• What to produce:
Starting at the line that contains "Viewport: 738px width, 456px height.", transcribe each line exactly through the last line of the data. Include nothing else.

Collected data
----------
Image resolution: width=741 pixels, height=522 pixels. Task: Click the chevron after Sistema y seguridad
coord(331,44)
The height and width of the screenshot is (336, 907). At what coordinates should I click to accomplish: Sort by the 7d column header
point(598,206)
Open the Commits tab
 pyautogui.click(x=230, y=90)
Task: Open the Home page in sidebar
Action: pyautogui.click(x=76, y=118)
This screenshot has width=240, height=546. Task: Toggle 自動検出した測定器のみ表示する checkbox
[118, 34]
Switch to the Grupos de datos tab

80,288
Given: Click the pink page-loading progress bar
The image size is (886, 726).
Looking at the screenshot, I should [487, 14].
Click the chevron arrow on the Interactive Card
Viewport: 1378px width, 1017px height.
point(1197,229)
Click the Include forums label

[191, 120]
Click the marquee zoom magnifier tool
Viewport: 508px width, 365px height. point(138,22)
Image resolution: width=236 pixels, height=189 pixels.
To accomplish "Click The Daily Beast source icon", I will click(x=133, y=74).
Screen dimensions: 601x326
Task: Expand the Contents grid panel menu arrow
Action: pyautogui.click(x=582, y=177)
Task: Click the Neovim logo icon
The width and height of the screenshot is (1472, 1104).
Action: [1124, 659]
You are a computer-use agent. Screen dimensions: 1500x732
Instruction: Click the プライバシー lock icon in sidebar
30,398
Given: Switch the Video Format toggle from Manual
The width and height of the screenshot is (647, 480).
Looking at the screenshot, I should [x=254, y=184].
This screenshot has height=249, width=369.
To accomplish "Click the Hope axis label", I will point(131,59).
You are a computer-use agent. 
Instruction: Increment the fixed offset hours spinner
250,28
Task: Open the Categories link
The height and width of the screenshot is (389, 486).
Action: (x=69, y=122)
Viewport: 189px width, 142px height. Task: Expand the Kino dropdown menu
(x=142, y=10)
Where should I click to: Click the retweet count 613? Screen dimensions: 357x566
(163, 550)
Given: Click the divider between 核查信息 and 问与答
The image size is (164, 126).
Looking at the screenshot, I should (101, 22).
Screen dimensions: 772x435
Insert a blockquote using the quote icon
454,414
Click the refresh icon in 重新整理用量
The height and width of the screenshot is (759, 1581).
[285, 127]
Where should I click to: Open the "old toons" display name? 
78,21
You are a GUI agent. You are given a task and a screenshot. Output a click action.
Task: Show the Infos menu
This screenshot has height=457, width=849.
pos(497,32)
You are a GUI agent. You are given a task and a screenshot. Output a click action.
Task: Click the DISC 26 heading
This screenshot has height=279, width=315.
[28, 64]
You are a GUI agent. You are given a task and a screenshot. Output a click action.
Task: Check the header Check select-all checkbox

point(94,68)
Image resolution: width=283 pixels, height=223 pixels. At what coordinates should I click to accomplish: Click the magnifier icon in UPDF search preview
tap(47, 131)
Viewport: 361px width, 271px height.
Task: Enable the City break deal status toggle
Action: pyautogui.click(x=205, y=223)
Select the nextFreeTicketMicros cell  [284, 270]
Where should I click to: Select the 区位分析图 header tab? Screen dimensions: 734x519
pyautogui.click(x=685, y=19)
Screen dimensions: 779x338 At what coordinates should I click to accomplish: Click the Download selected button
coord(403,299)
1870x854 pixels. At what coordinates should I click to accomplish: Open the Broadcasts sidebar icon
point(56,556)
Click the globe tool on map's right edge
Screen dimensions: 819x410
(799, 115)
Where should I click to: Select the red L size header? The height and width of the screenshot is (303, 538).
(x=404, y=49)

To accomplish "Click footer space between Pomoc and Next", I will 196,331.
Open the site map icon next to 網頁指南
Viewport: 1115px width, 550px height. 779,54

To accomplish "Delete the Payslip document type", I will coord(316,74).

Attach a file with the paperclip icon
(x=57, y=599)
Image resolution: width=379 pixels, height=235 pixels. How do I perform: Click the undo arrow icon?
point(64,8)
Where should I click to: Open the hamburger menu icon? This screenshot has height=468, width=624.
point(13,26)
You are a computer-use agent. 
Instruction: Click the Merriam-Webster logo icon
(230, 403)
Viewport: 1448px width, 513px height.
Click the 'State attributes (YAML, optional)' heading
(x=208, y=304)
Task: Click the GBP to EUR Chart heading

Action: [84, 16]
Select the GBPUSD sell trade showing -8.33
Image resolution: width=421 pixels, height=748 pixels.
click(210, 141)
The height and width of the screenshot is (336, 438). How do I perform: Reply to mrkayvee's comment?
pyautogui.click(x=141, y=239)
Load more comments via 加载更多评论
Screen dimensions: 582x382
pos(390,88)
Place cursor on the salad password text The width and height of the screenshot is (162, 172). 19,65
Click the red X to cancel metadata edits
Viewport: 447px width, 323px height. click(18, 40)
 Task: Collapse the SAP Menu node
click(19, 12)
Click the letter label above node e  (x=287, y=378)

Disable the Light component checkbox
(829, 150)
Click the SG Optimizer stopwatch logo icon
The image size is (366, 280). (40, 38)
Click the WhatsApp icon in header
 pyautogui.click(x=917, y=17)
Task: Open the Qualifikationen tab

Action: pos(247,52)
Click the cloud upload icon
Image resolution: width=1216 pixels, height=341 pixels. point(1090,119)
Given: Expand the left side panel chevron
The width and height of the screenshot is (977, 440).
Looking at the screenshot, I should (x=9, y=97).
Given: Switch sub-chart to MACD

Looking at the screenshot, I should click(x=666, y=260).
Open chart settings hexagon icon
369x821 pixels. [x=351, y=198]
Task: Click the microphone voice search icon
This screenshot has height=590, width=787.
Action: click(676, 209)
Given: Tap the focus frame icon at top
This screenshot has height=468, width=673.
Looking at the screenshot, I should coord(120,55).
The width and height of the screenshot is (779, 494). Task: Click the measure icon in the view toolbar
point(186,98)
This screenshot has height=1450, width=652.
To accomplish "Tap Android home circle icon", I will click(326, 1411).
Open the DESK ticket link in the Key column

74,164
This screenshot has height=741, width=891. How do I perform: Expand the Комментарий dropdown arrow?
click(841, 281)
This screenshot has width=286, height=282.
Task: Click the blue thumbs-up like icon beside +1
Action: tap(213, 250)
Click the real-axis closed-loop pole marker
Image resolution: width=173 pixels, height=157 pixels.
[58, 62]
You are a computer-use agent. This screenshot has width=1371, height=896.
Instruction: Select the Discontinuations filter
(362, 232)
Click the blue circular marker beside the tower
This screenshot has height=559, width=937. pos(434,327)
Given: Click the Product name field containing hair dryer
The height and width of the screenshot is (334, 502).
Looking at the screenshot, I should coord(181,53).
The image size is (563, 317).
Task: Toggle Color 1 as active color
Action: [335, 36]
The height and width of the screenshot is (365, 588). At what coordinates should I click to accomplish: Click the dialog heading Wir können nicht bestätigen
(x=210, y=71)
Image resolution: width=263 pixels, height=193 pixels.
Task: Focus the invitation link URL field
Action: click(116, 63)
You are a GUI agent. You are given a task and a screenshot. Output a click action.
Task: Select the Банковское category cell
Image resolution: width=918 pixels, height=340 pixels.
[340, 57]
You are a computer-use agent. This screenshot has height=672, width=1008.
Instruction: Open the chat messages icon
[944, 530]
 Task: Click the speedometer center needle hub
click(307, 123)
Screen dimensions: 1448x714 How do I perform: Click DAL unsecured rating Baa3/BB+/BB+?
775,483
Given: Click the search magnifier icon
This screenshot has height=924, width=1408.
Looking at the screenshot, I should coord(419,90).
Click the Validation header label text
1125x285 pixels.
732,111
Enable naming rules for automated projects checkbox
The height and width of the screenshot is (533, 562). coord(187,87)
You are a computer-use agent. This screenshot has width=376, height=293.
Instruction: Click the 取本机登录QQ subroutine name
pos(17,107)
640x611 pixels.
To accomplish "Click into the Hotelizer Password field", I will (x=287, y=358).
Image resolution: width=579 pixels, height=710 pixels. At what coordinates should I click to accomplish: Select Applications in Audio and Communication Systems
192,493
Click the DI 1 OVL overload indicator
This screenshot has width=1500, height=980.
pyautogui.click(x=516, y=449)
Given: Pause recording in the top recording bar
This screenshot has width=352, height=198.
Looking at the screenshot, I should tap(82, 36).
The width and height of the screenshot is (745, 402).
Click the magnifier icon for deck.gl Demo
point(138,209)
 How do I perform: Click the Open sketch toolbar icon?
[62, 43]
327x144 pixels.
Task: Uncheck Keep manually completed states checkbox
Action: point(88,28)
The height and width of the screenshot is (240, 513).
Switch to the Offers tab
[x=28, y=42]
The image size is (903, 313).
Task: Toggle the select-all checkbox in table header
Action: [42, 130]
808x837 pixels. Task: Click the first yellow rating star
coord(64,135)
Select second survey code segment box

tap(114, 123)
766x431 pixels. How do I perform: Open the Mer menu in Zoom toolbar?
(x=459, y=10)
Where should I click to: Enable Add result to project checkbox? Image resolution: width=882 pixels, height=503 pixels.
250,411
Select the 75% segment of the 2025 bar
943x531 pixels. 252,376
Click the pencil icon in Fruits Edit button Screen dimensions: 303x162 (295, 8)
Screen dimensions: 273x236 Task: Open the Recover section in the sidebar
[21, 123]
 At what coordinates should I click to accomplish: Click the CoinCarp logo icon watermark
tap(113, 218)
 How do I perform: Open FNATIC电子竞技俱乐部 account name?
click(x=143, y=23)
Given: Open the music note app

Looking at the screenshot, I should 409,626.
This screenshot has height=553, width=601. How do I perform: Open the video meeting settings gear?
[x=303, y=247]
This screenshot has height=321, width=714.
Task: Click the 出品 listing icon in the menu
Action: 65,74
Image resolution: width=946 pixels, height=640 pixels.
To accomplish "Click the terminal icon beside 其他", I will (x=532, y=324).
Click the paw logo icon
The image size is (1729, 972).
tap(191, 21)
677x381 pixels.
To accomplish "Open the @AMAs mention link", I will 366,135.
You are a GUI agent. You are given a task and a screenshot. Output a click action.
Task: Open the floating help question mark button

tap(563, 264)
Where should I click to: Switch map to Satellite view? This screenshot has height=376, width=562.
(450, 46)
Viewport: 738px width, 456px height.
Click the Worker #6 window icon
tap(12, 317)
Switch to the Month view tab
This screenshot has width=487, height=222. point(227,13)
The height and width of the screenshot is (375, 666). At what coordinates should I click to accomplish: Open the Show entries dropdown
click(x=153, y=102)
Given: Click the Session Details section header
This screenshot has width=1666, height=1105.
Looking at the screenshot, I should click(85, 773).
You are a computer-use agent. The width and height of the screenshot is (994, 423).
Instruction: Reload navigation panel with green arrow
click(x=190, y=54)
----------
• Answer section:
Viewport: 738px width, 456px height.
Click the Worker #6 window icon
tap(12, 317)
Switch to the Month view tab
This screenshot has width=487, height=222. point(227,13)
The height and width of the screenshot is (375, 666). At what coordinates should I click to accomplish: Open the Show entries dropdown
click(x=153, y=102)
Given: Click the Session Details section header
This screenshot has width=1666, height=1105.
Looking at the screenshot, I should click(85, 773).
You are a computer-use agent. The width and height of the screenshot is (994, 423).
Instruction: Reload navigation panel with green arrow
click(x=190, y=54)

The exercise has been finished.